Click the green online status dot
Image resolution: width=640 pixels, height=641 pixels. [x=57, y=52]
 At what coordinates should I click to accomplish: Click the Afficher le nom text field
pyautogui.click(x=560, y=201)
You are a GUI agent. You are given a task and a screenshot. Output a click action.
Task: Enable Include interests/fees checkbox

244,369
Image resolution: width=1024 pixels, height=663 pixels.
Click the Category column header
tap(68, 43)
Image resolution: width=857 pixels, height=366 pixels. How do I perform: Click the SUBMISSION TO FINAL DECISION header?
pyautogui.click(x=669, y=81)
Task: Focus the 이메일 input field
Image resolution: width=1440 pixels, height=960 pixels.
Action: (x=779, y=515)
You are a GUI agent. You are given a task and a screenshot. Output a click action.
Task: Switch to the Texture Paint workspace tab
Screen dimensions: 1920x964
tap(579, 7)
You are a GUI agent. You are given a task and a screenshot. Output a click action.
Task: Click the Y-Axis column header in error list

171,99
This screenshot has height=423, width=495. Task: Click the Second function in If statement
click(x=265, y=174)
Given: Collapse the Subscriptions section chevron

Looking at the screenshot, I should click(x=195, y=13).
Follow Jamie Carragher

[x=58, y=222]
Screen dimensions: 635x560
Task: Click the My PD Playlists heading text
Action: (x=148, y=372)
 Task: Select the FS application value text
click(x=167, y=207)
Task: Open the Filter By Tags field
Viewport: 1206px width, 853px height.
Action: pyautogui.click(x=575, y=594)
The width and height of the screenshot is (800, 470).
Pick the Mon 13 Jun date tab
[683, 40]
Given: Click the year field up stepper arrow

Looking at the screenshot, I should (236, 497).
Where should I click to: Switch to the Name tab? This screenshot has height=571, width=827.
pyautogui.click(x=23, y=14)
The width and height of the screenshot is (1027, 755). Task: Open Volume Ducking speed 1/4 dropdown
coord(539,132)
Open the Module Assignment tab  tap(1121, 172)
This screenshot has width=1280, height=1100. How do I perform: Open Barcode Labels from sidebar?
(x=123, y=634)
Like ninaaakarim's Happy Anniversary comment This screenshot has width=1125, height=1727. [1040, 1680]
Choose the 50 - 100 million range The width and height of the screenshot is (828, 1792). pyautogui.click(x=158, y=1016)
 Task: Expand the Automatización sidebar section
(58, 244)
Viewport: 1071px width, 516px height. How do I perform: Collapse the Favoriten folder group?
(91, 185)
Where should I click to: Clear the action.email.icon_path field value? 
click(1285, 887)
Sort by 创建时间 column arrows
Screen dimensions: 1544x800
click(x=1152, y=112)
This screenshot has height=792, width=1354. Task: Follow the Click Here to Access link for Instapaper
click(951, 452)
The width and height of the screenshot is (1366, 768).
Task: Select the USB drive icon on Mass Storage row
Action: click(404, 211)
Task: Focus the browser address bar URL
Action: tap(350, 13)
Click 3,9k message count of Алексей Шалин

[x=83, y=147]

[What needs to be done]:
The expected result is an exact transcription of the lines from the one containing "This screenshot has height=792, width=1354." through the end of the records above; please include both ends.

[Written response]:
This screenshot has height=792, width=1354. Task: Follow the Click Here to Access link for Instapaper
click(951, 452)
The width and height of the screenshot is (1366, 768).
Task: Select the USB drive icon on Mass Storage row
Action: click(404, 211)
Task: Focus the browser address bar URL
Action: tap(350, 13)
Click 3,9k message count of Алексей Шалин

[x=83, y=147]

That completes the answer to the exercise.